2.5-2 Fair - Worth a listen, but best obtained by collectors.
1.5-1 Bad - Major problems with music, lyrics, production, etc.
0 Terrible - Waste of your life and time.

Note: Reviews are graded from 0-5, anything higher or not showing is from our old style. Scores, however, do not reveal the important features. The written review that accompanies the ratings is the best source of information regarding the music on our site. Reviewing is opinionated, not a qualitative science, so scores are personal to the reviewer and could reflect anything from being technically brilliant to gloriously cheesy fun.

Demos and independent releases get some slack since the bands are often spent broke supporting themselves and trying to improve. Major releases usually have big financial backing, so they may be judged by a heavier hand. All scores can be eventually adjusted up or down by comparison of subsequent releases by the same band. We attempt to keep biases out of reviews and be advocates of the consumer without the undo influence of any band, label, management, promoter, etc.

The best way to determine how much you may like certain music is to listen to it yourself.
The Chthonic Chronicles
7/3/2006 - Review by: Veritas
Bal-Sagoth - The Chthonic Chronicles - 2006 - Candlelight Records

Track Listing
1.The Sixth Adulation of His Chthonic Majesty
2. Invocations Beyond the Outer-World Night
3. Six Score and Ten Oblations to a Malefic Avatar
4. The Obsidian Crown Unbound
5. The Fallen Kingdoms of the Abyssal Plain
6. Shackled to the Triliton of Kutulu
7. The Hammer of the Emperor
8. Unfettinger The Hoary Sentinels of Karnak
9. To Storm the Cyclopean Gates of Byzantium
10. Arcana Antediluvia
11. Beneath the Crimson Vaults of Cydonia
12. Return to Hatheg-Kla
About a week ago, I completely re-organized my album collection. After about an hour of painstaking work, I left my room to go get something to eat. I had just removed Immortal’s “Battles in the North” from its old position, and placed it on my desk next to Luca Turilli’s “Prophet of the Last Eclipse.” After returning a few minutes later, I was shocked to find both of those CDs had disappeared! In their place lay only one disc, which, upon inspection, was entitled: Bal-Sagoth – “The Chthonic Chronicles.” Intrigued, I popped the album into my computer and gave it a few listens. What I found was the product of the first-ever recorded compact disc mating session!

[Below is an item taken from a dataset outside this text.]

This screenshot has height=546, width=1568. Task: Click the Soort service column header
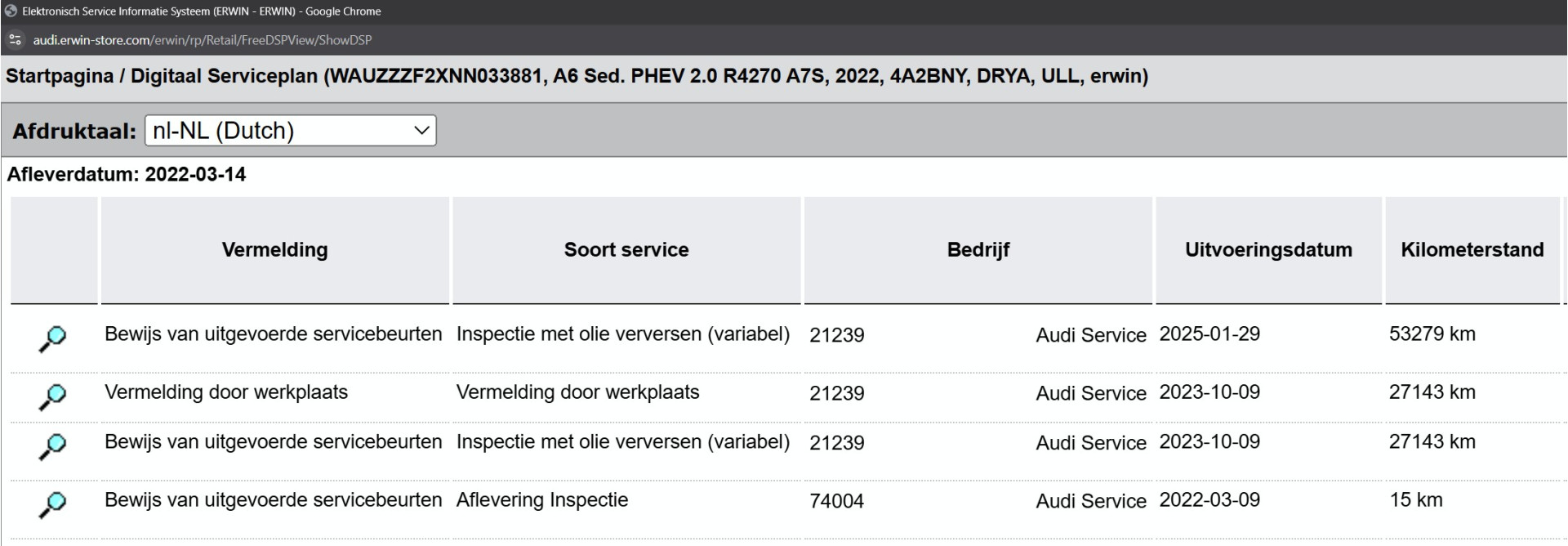pyautogui.click(x=626, y=250)
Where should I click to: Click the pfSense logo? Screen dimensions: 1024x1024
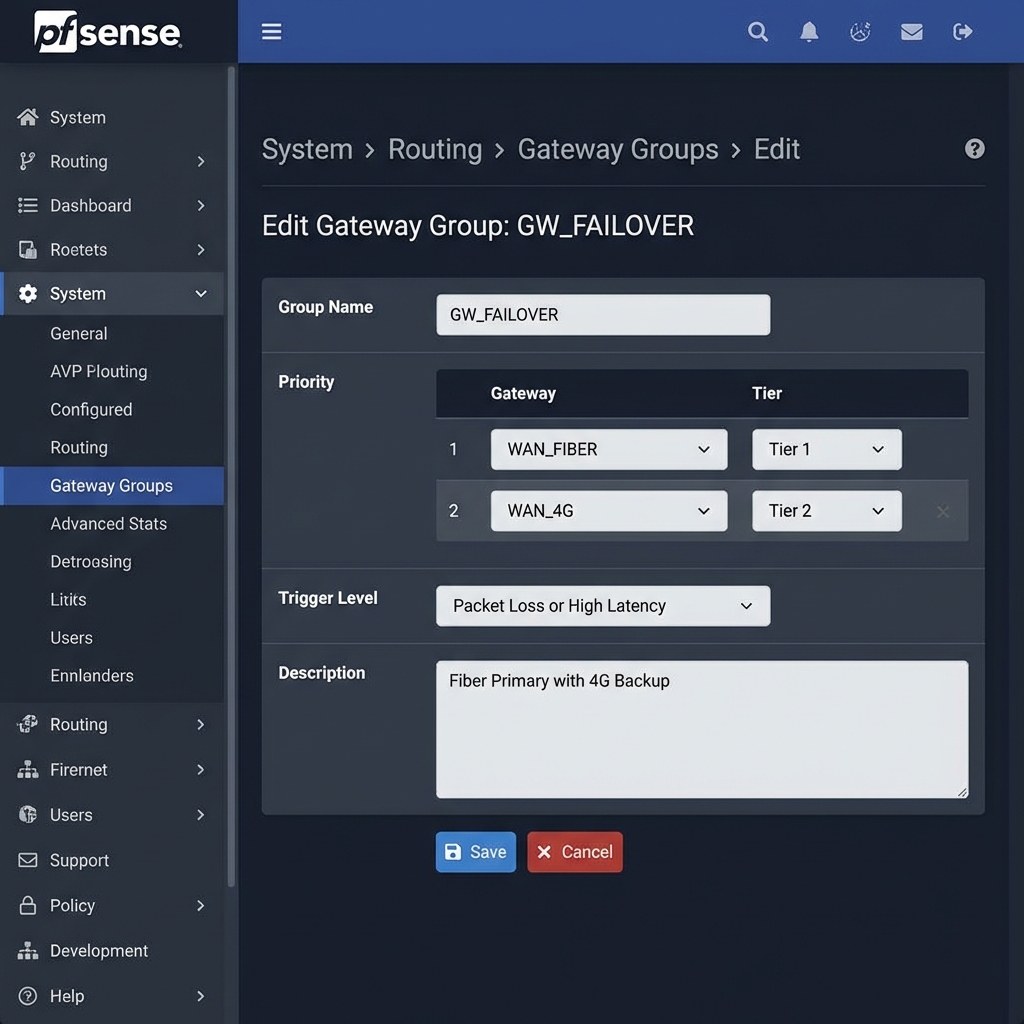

Alright, I lied a little, that story is completely fictitious. However, it does reveal a very important characteristic of the newest album from the English epic black metallers Bal-Sagoth. “The Chthonic Chronicles” combines the best elements of traditional and avant-garde black metal with the speed and orchestral-melody focus of symphonic power metal to create an aural juggernaut of an album.

“The Chthonic Chronicles” are the closest thing to a novel in music form since Blind Guardian released “Nightfall in Middle Earth” in 1998. Vocalist Byron Roberts alternates between grim, blackened shrieks and a spoken, narrative style that makes an appearance in almost every song. The guitars and keyboards, however, are what make this album so powerful. Chris Maudling’s riffing style is pretty similar to that of a typical black metal band in the style of Immortal or Satyricon most of the time. Occasionally, such as during “Invocations Beyond the Outer-World Night,” the riff structures take on more of a power metal tinge, but the extreme metal feel remains. The keyboards, on the other hand, are perpetually melodic and symphonic, rarely playing backing chords just to add atmosphere to the songs. Jonny Maudling’s style is more akin to that of the keyboard players from epic power metal acts Rhapsody or Fairyland than symphonic black metal groups such as Stormlord or Dimmu Borgir.

As popular as English bands Cradle of Filth and DragonForce are in today’s world of metal, the rightful British kings are Bal-Sagoth. Right now they are clearly the most creative and talented act in their homeland, and should be recognized among Europe’s best. They truly belong in a category of their own, or at least one shared with the likes of Hollenthon and Summoning. Truly, these guys are worthy of a lot more recognition than they are currently receiving.